Problem 1: In the forum post about a MySQL DISTINCT issue, what two pieces of information does the table TBLalbum store?
Problem 2: Update the forum post about the MySQL DISTINCT issue, starting with "Hello i am trying" and going on through "in each album.", so that "TBLphotos" is replaced by "TBLpictures" throughout.
Problem 3: Write what comes next in the forum post about the MySQL DISTINCT issue, picking up after its final sentence.

Quoted passage:

========================================

Issue with DISTINCT in my mysql query

Question

Hello i am trying to make a website where i want a photo album.

Thing is that this site will have 2 tables, 1 table that stores name of photo album (TBLalbum) and a unique id for that album (id,albumname). The second table (TBLphotos) stores information about uploaded photos and to what album each photo belongs(albumid,photoname and some more columns). Now i want to list all album names which is not so hard to do, but also in same sql query i want it to show the first photo in each album.

I tried this:

SELECT DISTINCT albumid 
FROM TBLphotos INNER JOIN TBLalbum 
ON TBLalbum.id=TBLphotos.albumid

this does not give me the possibility to print out the column photoname

and if i include it like :

SELECT DISTINCT albumid,photoname 
FROM TBLphotos INNER JOIN TBLalbum 
ON TBLalbum.id=TBLphotos.albumid

then it doesn't get distinct on just albumid.

A bit hard for me to explain, but can anyone tell me how to solve this?

========================================

Rows from a dataset:
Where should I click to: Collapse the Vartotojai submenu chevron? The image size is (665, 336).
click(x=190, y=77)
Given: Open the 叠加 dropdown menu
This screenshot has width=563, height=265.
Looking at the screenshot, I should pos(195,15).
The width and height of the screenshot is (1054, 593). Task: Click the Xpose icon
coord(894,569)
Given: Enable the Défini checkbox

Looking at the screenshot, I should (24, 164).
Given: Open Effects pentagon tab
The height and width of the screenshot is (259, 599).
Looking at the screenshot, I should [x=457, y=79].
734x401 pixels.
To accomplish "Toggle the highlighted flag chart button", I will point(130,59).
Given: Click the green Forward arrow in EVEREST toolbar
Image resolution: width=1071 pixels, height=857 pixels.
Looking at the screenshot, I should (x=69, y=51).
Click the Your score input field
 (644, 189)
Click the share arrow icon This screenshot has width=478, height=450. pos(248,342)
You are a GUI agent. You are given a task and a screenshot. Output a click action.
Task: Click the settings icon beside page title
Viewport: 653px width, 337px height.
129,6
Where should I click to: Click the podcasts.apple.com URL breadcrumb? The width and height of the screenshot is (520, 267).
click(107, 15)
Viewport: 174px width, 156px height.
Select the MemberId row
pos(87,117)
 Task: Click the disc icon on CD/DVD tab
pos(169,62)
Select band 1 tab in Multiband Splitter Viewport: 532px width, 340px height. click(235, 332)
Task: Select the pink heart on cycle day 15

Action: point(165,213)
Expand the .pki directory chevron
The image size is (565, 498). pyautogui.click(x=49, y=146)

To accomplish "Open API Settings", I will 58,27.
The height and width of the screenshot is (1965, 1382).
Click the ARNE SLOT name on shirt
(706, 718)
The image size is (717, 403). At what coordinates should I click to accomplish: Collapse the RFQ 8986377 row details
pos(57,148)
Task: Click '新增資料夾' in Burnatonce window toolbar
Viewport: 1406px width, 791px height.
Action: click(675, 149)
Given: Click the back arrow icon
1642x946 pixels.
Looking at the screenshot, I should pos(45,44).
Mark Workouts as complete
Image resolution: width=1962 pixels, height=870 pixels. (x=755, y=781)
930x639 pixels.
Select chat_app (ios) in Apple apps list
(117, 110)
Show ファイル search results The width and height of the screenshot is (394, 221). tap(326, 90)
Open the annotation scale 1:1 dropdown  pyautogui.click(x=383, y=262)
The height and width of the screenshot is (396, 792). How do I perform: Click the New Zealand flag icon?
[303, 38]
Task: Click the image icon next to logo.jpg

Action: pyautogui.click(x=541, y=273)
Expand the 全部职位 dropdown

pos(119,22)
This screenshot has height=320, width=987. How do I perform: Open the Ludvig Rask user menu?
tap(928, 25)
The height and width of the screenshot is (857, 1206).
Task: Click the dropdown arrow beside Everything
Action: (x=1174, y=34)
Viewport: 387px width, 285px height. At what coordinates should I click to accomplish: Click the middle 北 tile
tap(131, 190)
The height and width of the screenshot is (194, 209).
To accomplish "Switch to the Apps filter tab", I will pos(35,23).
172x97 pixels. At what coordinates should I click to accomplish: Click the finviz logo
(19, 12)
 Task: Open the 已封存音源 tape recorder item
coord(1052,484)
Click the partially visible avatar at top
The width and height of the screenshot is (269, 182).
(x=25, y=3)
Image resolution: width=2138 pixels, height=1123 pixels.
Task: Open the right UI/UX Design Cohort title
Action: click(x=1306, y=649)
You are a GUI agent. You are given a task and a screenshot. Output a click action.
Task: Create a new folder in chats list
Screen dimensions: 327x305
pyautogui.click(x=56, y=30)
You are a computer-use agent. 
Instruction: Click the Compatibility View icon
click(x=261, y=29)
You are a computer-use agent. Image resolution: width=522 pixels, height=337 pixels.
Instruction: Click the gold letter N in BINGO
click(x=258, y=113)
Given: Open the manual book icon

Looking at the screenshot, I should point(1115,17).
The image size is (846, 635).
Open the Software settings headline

========================================

Expected output 1: It stores the name of each photo album and a unique id for that album (id, albumname).

Expected output 2:
Hello i am trying to make a website where i want a photo album.

Thing is that this site will have 2 tables, 1 table that stores name of photo album (TBLalbum) and a unique id for that album (id,albumname). The second table (TBLpictures) stores information about uploaded photos and to what album each photo belongs(albumid,photoname and some more columns). Now i want to list all album names which is not so hard to do, but also in same sql query i want it to show the first photo in each album.

Expected output 3:
I tried this to:"SELECT DISTINCT TBLalbum.id,TBLalbum.namn FROM TBLalbum LEFT JOIN TBLphotos ON TBLphotos.albumid=TBLalbum.id" and this works but i allso want to print the column photoname from TBLphotos without making it repeat the album name. How? — Oskar Oskarsson, Mar 18 '15 at 16:39
Possible duplicate, see here http://stackoverflow.com/questions/2043259/sql-server-how-to-join-to-first-row — nobody, Mar 18 '15 at 18:06
What do you want it to output in the `TBLalbum.id` column when there is more than one `TBLphotos.photoname`? If you just want it to show the album's id once and then any repeated rows would be null, then that is not something that you do in a database. That is something you will need to do in your presentation end like PHP, or wherever you are consuming the resultset. — JNevill, Mar 18 '15 at 18:06
There is no such thing like `DISTINCT` on a single column. What values do you expect to get on the other columns? — axiac, Mar 18 '15 at 18:10

Paul Griffin · Answer 1 · 2015-03-18T18:49:23.607

1

Try:

SELECT
  a.albumid,
  a.albumname,
  (SELECT photoname FROM TBLphotos p WHERE p.albumid = a.id LIMIT 1) AS photoname
FROM TBLalbum a

The subquery limits the result set for each album to just one record with the LIMIT clause. If you want a specific record from TBLphotos, you can amend the subquery to put things in a certain order or do whatever you need to do.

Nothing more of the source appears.